On 06/02/2010 11:50 AM, Andi Kleen wrote:
On Wed, Jun 02, 2010 at 05:51:14AM +0300, Avi Kivity wrote:
On 06/01/2010 08:27 PM, Andi Kleen wrote:
On Tue, Jun 01, 2010 at 07:52:28PM +0300, Avi Kivity wrote:
We are running everything on NUMA (since all modern machines are now NUMA).
At what scale do the issues become observable?
On Intel platforms it's visible starting with 4 sockets.
Can you recommend a benchmark that shows bad behaviour? I'll run it with
Pretty much anything with high lock contention.
Okay, we'll try to measure it here as soon as we can switch it into numa
mode.
Do you have any idea how we can tackle both problems?
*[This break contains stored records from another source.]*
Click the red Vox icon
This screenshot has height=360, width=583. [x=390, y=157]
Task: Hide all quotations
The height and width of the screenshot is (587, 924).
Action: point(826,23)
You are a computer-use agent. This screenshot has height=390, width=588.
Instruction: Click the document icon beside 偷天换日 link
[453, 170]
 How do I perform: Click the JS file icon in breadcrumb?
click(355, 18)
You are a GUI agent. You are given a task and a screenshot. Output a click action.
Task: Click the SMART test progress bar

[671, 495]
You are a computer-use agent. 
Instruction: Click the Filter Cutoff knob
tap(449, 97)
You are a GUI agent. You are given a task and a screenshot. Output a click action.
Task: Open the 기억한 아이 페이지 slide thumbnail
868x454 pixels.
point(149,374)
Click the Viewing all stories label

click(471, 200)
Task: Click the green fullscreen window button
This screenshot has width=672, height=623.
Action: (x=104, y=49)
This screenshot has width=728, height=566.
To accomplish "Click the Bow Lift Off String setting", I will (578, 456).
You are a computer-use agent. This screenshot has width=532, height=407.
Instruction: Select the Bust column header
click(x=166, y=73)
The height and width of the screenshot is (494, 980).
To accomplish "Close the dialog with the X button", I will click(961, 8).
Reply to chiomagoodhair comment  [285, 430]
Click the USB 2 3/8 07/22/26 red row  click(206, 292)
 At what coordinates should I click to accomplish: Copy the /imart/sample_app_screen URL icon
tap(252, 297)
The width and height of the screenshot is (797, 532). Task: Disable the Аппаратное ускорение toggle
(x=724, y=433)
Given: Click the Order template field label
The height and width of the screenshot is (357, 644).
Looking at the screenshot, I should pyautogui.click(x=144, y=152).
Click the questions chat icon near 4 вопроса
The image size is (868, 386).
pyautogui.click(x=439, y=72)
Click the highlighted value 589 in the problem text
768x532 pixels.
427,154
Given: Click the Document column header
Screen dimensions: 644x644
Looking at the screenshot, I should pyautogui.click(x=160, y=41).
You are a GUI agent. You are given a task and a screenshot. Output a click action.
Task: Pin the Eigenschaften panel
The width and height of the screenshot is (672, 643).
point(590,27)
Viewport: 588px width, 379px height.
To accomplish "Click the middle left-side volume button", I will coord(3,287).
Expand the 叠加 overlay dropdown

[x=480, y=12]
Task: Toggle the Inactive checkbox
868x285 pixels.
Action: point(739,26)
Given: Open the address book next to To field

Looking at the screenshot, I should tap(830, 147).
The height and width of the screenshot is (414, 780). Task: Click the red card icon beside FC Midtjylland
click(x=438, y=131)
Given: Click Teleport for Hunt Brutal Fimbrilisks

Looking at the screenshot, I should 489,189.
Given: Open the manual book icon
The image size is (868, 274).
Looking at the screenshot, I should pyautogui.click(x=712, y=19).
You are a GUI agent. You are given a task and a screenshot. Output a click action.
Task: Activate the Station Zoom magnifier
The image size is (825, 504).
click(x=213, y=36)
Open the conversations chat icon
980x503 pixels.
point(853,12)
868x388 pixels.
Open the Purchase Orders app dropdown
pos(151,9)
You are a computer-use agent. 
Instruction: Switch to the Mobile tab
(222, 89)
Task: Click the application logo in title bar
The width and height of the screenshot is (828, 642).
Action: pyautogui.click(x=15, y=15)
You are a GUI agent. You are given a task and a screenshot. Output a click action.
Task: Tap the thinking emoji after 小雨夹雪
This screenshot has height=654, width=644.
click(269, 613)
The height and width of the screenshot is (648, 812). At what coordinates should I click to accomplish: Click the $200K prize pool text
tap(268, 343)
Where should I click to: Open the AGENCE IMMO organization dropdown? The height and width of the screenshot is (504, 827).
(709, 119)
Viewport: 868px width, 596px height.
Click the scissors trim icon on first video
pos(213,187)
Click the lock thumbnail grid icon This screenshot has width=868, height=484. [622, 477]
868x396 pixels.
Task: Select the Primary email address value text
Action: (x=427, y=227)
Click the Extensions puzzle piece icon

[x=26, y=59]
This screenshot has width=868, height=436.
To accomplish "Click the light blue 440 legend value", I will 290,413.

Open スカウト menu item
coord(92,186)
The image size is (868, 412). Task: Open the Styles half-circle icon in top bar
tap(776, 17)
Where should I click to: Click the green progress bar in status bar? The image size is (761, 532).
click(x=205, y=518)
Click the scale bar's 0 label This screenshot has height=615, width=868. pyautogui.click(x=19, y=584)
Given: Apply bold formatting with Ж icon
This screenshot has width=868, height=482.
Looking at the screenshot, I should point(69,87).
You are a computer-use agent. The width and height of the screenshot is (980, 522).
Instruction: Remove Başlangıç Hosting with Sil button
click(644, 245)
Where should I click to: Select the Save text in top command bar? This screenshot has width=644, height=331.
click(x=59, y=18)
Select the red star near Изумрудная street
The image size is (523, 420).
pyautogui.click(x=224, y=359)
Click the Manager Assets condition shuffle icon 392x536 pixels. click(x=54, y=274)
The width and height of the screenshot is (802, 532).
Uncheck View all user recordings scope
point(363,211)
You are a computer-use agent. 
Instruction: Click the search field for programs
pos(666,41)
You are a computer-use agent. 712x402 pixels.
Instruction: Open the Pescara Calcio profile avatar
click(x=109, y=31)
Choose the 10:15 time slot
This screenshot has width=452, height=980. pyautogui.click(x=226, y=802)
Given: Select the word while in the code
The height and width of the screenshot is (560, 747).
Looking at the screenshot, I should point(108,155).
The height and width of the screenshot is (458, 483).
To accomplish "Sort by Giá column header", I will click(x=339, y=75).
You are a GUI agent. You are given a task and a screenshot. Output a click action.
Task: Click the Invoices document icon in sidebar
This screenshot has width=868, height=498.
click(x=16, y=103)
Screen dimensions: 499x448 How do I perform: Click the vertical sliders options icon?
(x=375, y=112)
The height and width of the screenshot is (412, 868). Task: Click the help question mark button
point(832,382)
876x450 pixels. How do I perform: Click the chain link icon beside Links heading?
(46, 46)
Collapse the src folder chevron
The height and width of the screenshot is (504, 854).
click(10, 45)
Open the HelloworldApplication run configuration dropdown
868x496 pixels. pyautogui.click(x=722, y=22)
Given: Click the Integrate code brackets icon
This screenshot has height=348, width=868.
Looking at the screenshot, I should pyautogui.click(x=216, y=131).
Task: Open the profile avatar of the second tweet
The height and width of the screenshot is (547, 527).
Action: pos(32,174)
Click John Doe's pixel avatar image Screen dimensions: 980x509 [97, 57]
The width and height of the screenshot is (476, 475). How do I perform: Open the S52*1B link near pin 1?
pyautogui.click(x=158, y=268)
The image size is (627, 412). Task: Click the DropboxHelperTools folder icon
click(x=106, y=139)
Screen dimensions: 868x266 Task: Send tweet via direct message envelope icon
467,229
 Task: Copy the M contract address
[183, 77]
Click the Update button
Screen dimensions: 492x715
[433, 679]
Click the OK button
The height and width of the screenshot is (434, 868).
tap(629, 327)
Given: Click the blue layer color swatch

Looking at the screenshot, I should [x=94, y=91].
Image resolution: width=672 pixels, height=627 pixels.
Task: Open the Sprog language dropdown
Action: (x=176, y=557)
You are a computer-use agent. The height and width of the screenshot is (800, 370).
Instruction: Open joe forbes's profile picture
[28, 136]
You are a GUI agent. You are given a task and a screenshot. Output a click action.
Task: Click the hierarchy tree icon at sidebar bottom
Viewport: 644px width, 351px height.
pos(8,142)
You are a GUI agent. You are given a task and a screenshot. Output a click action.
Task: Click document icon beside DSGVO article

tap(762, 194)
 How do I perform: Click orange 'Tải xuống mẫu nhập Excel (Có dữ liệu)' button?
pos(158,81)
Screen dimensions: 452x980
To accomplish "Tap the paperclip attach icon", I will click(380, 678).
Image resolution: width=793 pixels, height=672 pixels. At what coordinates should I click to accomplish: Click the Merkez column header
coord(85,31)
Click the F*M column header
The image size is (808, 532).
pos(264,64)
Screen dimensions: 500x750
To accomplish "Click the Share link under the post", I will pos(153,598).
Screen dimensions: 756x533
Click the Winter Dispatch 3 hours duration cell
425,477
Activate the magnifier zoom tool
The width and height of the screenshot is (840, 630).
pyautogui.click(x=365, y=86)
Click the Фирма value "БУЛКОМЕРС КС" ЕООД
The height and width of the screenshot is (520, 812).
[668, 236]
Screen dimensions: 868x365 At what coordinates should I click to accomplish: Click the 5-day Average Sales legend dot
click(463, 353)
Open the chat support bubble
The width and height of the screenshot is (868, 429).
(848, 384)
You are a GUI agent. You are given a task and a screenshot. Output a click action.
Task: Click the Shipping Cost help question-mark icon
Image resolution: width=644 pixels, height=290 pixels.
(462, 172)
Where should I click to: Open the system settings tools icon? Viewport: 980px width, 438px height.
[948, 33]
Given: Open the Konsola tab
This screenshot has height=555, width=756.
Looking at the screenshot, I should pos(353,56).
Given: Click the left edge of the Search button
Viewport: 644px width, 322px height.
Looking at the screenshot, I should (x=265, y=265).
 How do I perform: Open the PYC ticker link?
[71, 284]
Apparently Xen has something, perhaps that can be leveraged
(but I haven't looked at their solution in detail)
Otherwise I would probably try to start with a adaptive
spinlock that at some point calls into the HV (or updates
shared memory?), like john cooper suggested. The tricky part here would
be to find the thresholds and fit that state into
paravirt ops and the standard spinlock_t.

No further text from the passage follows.